WHAT THIS EXERCISE ASKS
**1)** Revise the part of the FLR timeout excerpt that opens with the words containing "On Thu, Apr 16, 2026 at 12:31:00PM" and closes with "FLR and wait.", changing "vm" to "virtual machine".
**2)** According to the FLR timeout excerpt, what was the person who asked told is the cause of the problem?
**3)** Pick up the FLR timeout excerpt after its last sentence and keep writing.

EXCERPT PROVIDED
####

On Thu, Apr 16, 2026 at 12:31:00PM -0500, Bjorn Helgaas wrote:
> On Thu, Apr 16, 2026 at 03:07:06PM +0800, yuan.gao wrote:
> > When passing through the NVIDIA 5090 GPU to a vm, there is a certain
> > probability of encountering an flr timeout during vm shutdown, which
> > subsequently leads to a soft lock of the host cpu.
> 
> If possible, would like confirmation of device erratum from Nvidia.
> If there's no known erratum, there might be something wrong in the
> Linux FLR and wait.

I asked and was told there is a known device firmware defect that
causes this.

So blanket disabling FLR without detecting good and bad FW is not a
good idea.

I suggest Yuan try to use an NVIDIA support channel to try to resolve
the issue with their card..

####

INFORMATION SHOWN
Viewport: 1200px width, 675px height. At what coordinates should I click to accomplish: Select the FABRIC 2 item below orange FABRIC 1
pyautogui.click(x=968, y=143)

####

EXERCISE ANSWERS
**1)**
On Thu, Apr 16, 2026 at 12:31:00PM -0500, Bjorn Helgaas wrote:
> On Thu, Apr 16, 2026 at 03:07:06PM +0800, yuan.gao wrote:
> > When passing through the NVIDIA 5090 GPU to a virtual machine, there is a certain
> > probability of encountering an flr timeout during virtual machine shutdown, which
> > subsequently leads to a soft lock of the host cpu.
> 
> If possible, would like confirmation of device erratum from Nvidia.
> If there's no known erratum, there might be something wrong in the
> Linux FLR and wait.

**2)** A known device firmware defect.

**3)**
Jason

^ permalink raw reply	[flat|nested] 4+ messages in thread

* Re: [PATCH] PCI: Avoid FLR for NVIDIA 5090 GPU
  2026-04-16 22:37   ` Jason Gunthorpe
@ 2026-04-17  2:06     ` yuan.gao
  0 siblings, 0 replies; 4+ messages in thread
From: yuan.gao @ 2026-04-17  2:06 UTC (permalink / raw)
  To: Jason Gunthorpe
  Cc: Bjorn Helgaas, Bjorn Helgaas, linux-pci, linux-kernel,
	Alex Williamson

On Thu, Apr 16, 2026 at 07:37:54PM -0300, Jason Gunthorpe wrote:
> On Thu, Apr 16, 2026 at 12:31:00PM -0500, Bjorn Helgaas wrote:
> > On Thu, Apr 16, 2026 at 03:07:06PM +0800, yuan.gao wrote:
> > > When passing through the NVIDIA 5090 GPU to a vm, there is a certain
> > > probability of encountering an flr timeout during vm shutdown, which
> > > subsequently leads to a soft lock of the host cpu.
> > 
> > If possible, would like confirmation of device erratum from Nvidia.
> > If there's no known erratum, there might be something wrong in the
> > Linux FLR and wait.
> 
> I asked and was told there is a known device firmware defect that
> causes this.
> 
> So blanket disabling FLR without detecting good and bad FW is not a
> good idea.
> 
> I suggest Yuan try to use an NVIDIA support channel to try to resolve
> the issue with their card..
> 
> Jason
Got it, thanks.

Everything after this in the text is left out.